Write the records out again in full, word for word.

======== RECORDS SHOWN

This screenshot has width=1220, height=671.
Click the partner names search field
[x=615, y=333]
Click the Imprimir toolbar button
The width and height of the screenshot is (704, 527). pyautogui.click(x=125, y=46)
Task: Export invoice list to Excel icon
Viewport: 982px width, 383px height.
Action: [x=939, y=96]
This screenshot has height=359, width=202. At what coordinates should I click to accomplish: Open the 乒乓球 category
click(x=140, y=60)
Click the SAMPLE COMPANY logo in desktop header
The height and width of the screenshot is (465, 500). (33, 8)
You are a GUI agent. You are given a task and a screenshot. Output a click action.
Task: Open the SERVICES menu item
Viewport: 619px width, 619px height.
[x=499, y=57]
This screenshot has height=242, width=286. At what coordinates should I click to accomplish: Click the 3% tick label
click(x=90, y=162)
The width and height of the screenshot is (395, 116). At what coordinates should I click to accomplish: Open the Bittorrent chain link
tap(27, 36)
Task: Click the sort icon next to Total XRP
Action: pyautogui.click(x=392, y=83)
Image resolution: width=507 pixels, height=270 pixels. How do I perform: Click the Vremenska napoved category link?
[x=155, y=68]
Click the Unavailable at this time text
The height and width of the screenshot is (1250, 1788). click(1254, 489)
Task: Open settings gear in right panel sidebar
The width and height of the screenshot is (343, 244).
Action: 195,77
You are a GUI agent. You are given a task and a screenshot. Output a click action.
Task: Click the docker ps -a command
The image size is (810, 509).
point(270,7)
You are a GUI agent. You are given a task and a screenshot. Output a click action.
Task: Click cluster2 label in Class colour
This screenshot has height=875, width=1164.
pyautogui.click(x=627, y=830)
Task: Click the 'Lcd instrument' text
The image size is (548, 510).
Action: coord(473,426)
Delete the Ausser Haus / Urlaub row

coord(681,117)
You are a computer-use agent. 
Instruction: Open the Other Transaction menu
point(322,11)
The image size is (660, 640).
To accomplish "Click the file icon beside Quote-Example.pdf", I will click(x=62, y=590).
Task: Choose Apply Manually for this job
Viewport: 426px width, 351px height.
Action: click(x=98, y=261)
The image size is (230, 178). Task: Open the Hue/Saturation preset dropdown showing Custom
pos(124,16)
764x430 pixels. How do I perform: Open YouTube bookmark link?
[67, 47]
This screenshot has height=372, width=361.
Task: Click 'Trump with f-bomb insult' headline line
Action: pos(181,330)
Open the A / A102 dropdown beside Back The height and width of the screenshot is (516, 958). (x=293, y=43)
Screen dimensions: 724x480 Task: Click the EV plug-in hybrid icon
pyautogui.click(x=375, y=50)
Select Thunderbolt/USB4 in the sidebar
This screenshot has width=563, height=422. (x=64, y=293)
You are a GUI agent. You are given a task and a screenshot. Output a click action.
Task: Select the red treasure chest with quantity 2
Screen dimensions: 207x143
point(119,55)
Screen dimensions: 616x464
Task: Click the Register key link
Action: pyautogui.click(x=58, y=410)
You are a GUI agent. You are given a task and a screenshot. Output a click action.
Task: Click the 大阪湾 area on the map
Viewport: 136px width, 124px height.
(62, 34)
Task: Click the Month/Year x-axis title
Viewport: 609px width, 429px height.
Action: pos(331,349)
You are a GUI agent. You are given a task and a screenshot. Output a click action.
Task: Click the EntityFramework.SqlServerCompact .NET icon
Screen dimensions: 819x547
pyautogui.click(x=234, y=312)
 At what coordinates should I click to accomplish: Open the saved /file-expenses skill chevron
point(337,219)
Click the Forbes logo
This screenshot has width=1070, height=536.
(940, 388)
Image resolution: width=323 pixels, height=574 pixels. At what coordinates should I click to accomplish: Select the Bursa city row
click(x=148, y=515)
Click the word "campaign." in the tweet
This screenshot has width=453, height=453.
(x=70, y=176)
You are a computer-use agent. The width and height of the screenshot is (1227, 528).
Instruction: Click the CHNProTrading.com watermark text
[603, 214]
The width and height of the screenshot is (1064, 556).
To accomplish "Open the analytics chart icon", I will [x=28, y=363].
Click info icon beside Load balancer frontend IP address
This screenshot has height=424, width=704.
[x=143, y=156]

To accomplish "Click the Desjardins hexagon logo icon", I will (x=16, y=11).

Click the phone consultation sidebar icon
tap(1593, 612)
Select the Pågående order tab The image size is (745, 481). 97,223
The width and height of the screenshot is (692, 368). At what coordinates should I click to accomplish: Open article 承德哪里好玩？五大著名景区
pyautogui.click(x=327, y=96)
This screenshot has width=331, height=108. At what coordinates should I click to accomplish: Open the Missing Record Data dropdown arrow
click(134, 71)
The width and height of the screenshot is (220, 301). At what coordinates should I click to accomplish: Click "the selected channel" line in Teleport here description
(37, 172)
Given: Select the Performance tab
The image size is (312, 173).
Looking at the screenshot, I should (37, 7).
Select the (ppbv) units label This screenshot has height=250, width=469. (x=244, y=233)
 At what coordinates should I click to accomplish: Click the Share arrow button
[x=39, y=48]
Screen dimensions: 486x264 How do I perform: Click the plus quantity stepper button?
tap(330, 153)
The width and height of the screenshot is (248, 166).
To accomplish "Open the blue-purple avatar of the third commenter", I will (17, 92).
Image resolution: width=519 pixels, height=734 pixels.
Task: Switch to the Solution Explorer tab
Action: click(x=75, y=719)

================

■ **ANSWER SECTION**
This screenshot has width=1220, height=671.
Click the partner names search field
[x=615, y=333]
Click the Imprimir toolbar button
The width and height of the screenshot is (704, 527). pyautogui.click(x=125, y=46)
Task: Export invoice list to Excel icon
Viewport: 982px width, 383px height.
Action: [x=939, y=96]
This screenshot has height=359, width=202. At what coordinates should I click to accomplish: Open the 乒乓球 category
click(x=140, y=60)
Click the SAMPLE COMPANY logo in desktop header
The height and width of the screenshot is (465, 500). (33, 8)
You are a GUI agent. You are given a task and a screenshot. Output a click action.
Task: Open the SERVICES menu item
Viewport: 619px width, 619px height.
[x=499, y=57]
This screenshot has height=242, width=286. At what coordinates should I click to accomplish: Click the 3% tick label
click(x=90, y=162)
The width and height of the screenshot is (395, 116). At what coordinates should I click to accomplish: Open the Bittorrent chain link
tap(27, 36)
Task: Click the sort icon next to Total XRP
Action: pyautogui.click(x=392, y=83)
Image resolution: width=507 pixels, height=270 pixels. How do I perform: Click the Vremenska napoved category link?
[x=155, y=68]
Click the Unavailable at this time text
The height and width of the screenshot is (1250, 1788). click(1254, 489)
Task: Open settings gear in right panel sidebar
The width and height of the screenshot is (343, 244).
Action: 195,77
You are a GUI agent. You are given a task and a screenshot. Output a click action.
Task: Click the docker ps -a command
The image size is (810, 509).
point(270,7)
You are a GUI agent. You are given a task and a screenshot. Output a click action.
Task: Click cluster2 label in Class colour
This screenshot has height=875, width=1164.
pyautogui.click(x=627, y=830)
Task: Click the 'Lcd instrument' text
The image size is (548, 510).
Action: coord(473,426)
Delete the Ausser Haus / Urlaub row

coord(681,117)
You are a computer-use agent. 
Instruction: Open the Other Transaction menu
point(322,11)
The image size is (660, 640).
To accomplish "Click the file icon beside Quote-Example.pdf", I will click(x=62, y=590).
Task: Choose Apply Manually for this job
Viewport: 426px width, 351px height.
Action: click(x=98, y=261)
The image size is (230, 178). Task: Open the Hue/Saturation preset dropdown showing Custom
pos(124,16)
764x430 pixels. How do I perform: Open YouTube bookmark link?
[67, 47]
This screenshot has height=372, width=361.
Task: Click 'Trump with f-bomb insult' headline line
Action: pos(181,330)
Open the A / A102 dropdown beside Back The height and width of the screenshot is (516, 958). (x=293, y=43)
Screen dimensions: 724x480 Task: Click the EV plug-in hybrid icon
pyautogui.click(x=375, y=50)
Select Thunderbolt/USB4 in the sidebar
This screenshot has width=563, height=422. (x=64, y=293)
You are a GUI agent. You are given a task and a screenshot. Output a click action.
Task: Select the red treasure chest with quantity 2
Screen dimensions: 207x143
point(119,55)
Screen dimensions: 616x464
Task: Click the Register key link
Action: pyautogui.click(x=58, y=410)
You are a GUI agent. You are given a task and a screenshot. Output a click action.
Task: Click the 大阪湾 area on the map
Viewport: 136px width, 124px height.
(62, 34)
Task: Click the Month/Year x-axis title
Viewport: 609px width, 429px height.
Action: pos(331,349)
You are a GUI agent. You are given a task and a screenshot. Output a click action.
Task: Click the EntityFramework.SqlServerCompact .NET icon
Screen dimensions: 819x547
pyautogui.click(x=234, y=312)
 At what coordinates should I click to accomplish: Open the saved /file-expenses skill chevron
point(337,219)
Click the Forbes logo
This screenshot has width=1070, height=536.
(940, 388)
Image resolution: width=323 pixels, height=574 pixels. At what coordinates should I click to accomplish: Select the Bursa city row
click(x=148, y=515)
Click the word "campaign." in the tweet
This screenshot has width=453, height=453.
(x=70, y=176)
You are a computer-use agent. The width and height of the screenshot is (1227, 528).
Instruction: Click the CHNProTrading.com watermark text
[603, 214]
The width and height of the screenshot is (1064, 556).
To accomplish "Open the analytics chart icon", I will [x=28, y=363].
Click info icon beside Load balancer frontend IP address
This screenshot has height=424, width=704.
[x=143, y=156]

To accomplish "Click the Desjardins hexagon logo icon", I will (x=16, y=11).

Click the phone consultation sidebar icon
tap(1593, 612)
Select the Pågående order tab The image size is (745, 481). 97,223
The width and height of the screenshot is (692, 368). At what coordinates should I click to accomplish: Open article 承德哪里好玩？五大著名景区
pyautogui.click(x=327, y=96)
This screenshot has width=331, height=108. At what coordinates should I click to accomplish: Open the Missing Record Data dropdown arrow
click(134, 71)
The width and height of the screenshot is (220, 301). At what coordinates should I click to accomplish: Click "the selected channel" line in Teleport here description
(37, 172)
Given: Select the Performance tab
The image size is (312, 173).
Looking at the screenshot, I should (37, 7).
Select the (ppbv) units label This screenshot has height=250, width=469. (x=244, y=233)
 At what coordinates should I click to accomplish: Click the Share arrow button
[x=39, y=48]
Screen dimensions: 486x264 How do I perform: Click the plus quantity stepper button?
tap(330, 153)
The width and height of the screenshot is (248, 166).
To accomplish "Open the blue-purple avatar of the third commenter", I will (17, 92).
Image resolution: width=519 pixels, height=734 pixels.
Task: Switch to the Solution Explorer tab
Action: click(x=75, y=719)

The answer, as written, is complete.